Give a verbatim quotation of every record.

━━ DATA SECTION

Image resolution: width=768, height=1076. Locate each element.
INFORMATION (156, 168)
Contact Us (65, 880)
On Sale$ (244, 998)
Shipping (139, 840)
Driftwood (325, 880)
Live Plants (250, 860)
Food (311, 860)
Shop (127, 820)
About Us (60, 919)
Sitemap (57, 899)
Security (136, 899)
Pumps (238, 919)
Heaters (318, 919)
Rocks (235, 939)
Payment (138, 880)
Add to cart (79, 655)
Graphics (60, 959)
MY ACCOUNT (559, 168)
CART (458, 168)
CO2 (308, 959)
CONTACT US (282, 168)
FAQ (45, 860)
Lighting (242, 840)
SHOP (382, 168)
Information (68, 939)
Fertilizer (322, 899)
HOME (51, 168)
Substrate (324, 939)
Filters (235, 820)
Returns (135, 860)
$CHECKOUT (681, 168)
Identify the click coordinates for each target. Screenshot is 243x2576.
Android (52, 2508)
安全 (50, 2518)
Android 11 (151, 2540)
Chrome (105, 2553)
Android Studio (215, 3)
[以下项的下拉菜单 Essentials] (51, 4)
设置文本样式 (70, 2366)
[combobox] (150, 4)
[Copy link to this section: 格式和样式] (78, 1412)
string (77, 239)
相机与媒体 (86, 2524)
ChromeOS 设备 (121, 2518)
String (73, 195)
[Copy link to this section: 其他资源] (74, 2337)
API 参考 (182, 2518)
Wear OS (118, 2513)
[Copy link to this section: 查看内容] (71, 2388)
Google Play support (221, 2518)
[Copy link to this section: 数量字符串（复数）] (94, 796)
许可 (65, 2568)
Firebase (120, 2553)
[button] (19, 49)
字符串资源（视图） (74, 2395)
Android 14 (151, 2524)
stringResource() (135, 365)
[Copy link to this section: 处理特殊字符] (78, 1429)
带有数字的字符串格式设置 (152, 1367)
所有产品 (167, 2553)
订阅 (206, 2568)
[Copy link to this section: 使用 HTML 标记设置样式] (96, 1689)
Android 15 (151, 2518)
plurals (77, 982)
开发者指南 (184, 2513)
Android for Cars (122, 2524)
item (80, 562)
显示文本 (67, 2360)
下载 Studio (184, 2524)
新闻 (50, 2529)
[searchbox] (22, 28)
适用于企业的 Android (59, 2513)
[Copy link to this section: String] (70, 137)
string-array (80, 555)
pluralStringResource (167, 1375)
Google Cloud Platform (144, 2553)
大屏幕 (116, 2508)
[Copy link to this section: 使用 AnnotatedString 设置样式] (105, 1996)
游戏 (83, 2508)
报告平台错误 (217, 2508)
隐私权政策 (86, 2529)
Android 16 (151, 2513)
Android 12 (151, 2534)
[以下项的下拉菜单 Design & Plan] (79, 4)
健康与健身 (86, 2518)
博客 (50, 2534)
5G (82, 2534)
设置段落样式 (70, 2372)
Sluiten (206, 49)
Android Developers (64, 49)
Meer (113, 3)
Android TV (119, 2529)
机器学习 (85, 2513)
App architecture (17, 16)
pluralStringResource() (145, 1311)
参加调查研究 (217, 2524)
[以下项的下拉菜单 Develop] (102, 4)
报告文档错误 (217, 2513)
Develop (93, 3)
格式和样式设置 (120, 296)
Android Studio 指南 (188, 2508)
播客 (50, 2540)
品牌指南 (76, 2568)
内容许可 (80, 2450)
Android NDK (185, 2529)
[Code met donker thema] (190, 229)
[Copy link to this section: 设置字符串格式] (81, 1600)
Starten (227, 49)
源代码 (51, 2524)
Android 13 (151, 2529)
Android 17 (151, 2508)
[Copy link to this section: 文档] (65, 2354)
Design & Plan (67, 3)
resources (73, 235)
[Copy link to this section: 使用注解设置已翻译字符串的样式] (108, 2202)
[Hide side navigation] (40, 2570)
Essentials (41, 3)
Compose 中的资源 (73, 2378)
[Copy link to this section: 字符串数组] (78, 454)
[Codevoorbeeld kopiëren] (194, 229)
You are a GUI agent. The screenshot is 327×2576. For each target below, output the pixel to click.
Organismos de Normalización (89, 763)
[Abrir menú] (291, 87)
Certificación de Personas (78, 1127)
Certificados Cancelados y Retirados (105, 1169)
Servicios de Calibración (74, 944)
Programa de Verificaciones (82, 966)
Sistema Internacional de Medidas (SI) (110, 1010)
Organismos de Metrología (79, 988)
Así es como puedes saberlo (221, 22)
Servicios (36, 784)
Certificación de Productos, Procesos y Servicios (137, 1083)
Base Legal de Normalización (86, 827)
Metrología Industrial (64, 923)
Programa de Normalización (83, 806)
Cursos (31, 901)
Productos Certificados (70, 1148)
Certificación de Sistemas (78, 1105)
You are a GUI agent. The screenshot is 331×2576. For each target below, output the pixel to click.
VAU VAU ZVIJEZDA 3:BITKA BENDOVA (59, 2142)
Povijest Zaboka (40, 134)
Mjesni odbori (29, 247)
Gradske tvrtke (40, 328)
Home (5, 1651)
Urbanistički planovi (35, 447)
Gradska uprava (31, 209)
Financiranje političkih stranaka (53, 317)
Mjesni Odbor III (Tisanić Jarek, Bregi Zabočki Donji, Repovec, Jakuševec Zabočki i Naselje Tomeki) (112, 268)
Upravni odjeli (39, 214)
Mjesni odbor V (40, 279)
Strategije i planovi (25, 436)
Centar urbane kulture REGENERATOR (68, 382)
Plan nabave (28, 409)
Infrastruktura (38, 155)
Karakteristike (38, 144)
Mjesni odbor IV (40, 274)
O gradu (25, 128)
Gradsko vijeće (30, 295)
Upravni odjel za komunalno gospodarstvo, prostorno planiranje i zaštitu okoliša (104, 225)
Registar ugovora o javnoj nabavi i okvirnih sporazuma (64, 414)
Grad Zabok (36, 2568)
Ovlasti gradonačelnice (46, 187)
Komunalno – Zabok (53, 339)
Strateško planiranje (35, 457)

━━━━

TASK ANSWER:
Image resolution: width=768, height=1076. Locate each element.
INFORMATION (156, 168)
Contact Us (65, 880)
On Sale$ (244, 998)
Shipping (139, 840)
Driftwood (325, 880)
Live Plants (250, 860)
Food (311, 860)
Shop (127, 820)
About Us (60, 919)
Sitemap (57, 899)
Security (136, 899)
Pumps (238, 919)
Heaters (318, 919)
Rocks (235, 939)
Payment (138, 880)
Add to cart (79, 655)
Graphics (60, 959)
MY ACCOUNT (559, 168)
CART (458, 168)
CO2 (308, 959)
CONTACT US (282, 168)
FAQ (45, 860)
Lighting (242, 840)
SHOP (382, 168)
Information (68, 939)
Fertilizer (322, 899)
HOME (51, 168)
Substrate (324, 939)
Filters (235, 820)
Returns (135, 860)
$CHECKOUT (681, 168)
Identify the click coordinates for each target. Screenshot is 243x2576.
Android (52, 2508)
安全 (50, 2518)
Android 11 (151, 2540)
Chrome (105, 2553)
Android Studio (215, 3)
[以下项的下拉菜单 Essentials] (51, 4)
设置文本样式 (70, 2366)
[combobox] (150, 4)
[Copy link to this section: 格式和样式] (78, 1412)
string (77, 239)
相机与媒体 (86, 2524)
ChromeOS 设备 (121, 2518)
String (73, 195)
[Copy link to this section: 其他资源] (74, 2337)
API 参考 (182, 2518)
Wear OS (118, 2513)
[Copy link to this section: 查看内容] (71, 2388)
Google Play support (221, 2518)
[Copy link to this section: 数量字符串（复数）] (94, 796)
许可 (65, 2568)
Firebase (120, 2553)
[button] (19, 49)
字符串资源（视图） (74, 2395)
Android 14 (151, 2524)
stringResource() (135, 365)
[Copy link to this section: 处理特殊字符] (78, 1429)
带有数字的字符串格式设置 (152, 1367)
所有产品 (167, 2553)
订阅 (206, 2568)
[Copy link to this section: 使用 HTML 标记设置样式] (96, 1689)
Android 15 (151, 2518)
plurals (77, 982)
开发者指南 (184, 2513)
Android for Cars (122, 2524)
item (80, 562)
显示文本 (67, 2360)
下载 Studio (184, 2524)
新闻 (50, 2529)
[searchbox] (22, 28)
适用于企业的 Android (59, 2513)
[Copy link to this section: String] (70, 137)
string-array (80, 555)
pluralStringResource (167, 1375)
Google Cloud Platform (144, 2553)
大屏幕 (116, 2508)
[Copy link to this section: 使用 AnnotatedString 设置样式] (105, 1996)
游戏 (83, 2508)
报告平台错误 (217, 2508)
隐私权政策 (86, 2529)
Android 16 (151, 2513)
Android 12 (151, 2534)
[以下项的下拉菜单 Design & Plan] (79, 4)
健康与健身 (86, 2518)
博客 (50, 2534)
5G (82, 2534)
设置段落样式 (70, 2372)
Sluiten (206, 49)
Android Developers (64, 49)
Meer (113, 3)
Android TV (119, 2529)
机器学习 (85, 2513)
App architecture (17, 16)
pluralStringResource() (145, 1311)
参加调查研究 (217, 2524)
[以下项的下拉菜单 Develop] (102, 4)
报告文档错误 (217, 2513)
Develop (93, 3)
格式和样式设置 (120, 296)
Android Studio 指南 (188, 2508)
播客 (50, 2540)
品牌指南 (76, 2568)
内容许可 (80, 2450)
Android NDK (185, 2529)
[Code met donker thema] (190, 229)
[Copy link to this section: 设置字符串格式] (81, 1600)
Starten (227, 49)
源代码 (51, 2524)
Android 13 (151, 2529)
Android 17 (151, 2508)
[Copy link to this section: 文档] (65, 2354)
Design & Plan (67, 3)
resources (73, 235)
[Copy link to this section: 使用注解设置已翻译字符串的样式] (108, 2202)
[Hide side navigation] (40, 2570)
Essentials (41, 3)
Compose 中的资源 (73, 2378)
[Copy link to this section: 字符串数组] (78, 454)
[Codevoorbeeld kopiëren] (194, 229)
You are a GUI agent. The screenshot is 327×2576. For each target below, output the pixel to click.
Organismos de Normalización (89, 763)
[Abrir menú] (291, 87)
Certificación de Personas (78, 1127)
Certificados Cancelados y Retirados (105, 1169)
Servicios de Calibración (74, 944)
Programa de Verificaciones (82, 966)
Sistema Internacional de Medidas (SI) (110, 1010)
Organismos de Metrología (79, 988)
Así es como puedes saberlo (221, 22)
Servicios (36, 784)
Certificación de Productos, Procesos y Servicios (137, 1083)
Base Legal de Normalización (86, 827)
Metrología Industrial (64, 923)
Programa de Normalización (83, 806)
Cursos (31, 901)
Productos Certificados (70, 1148)
Certificación de Sistemas (78, 1105)
You are a GUI agent. The screenshot is 331×2576. For each target below, output the pixel to click.
VAU VAU ZVIJEZDA 3:BITKA BENDOVA (59, 2142)
Povijest Zaboka (40, 134)
Mjesni odbori (29, 247)
Gradske tvrtke (40, 328)
Home (5, 1651)
Urbanistički planovi (35, 447)
Gradska uprava (31, 209)
Financiranje političkih stranaka (53, 317)
Mjesni Odbor III (Tisanić Jarek, Bregi Zabočki Donji, Repovec, Jakuševec Zabočki i Naselje Tomeki) (112, 268)
Upravni odjeli (39, 214)
Mjesni odbor V (40, 279)
Strategije i planovi (25, 436)
Centar urbane kulture REGENERATOR (68, 382)
Plan nabave (28, 409)
Infrastruktura (38, 155)
Karakteristike (38, 144)
Mjesni odbor IV (40, 274)
O gradu (25, 128)
Gradsko vijeće (30, 295)
Upravni odjel za komunalno gospodarstvo, prostorno planiranje i zaštitu okoliša (104, 225)
Registar ugovora o javnoj nabavi i okvirnih sporazuma (64, 414)
Grad Zabok (36, 2568)
Ovlasti gradonačelnice (46, 187)
Komunalno – Zabok (53, 339)
Strateško planiranje (35, 457)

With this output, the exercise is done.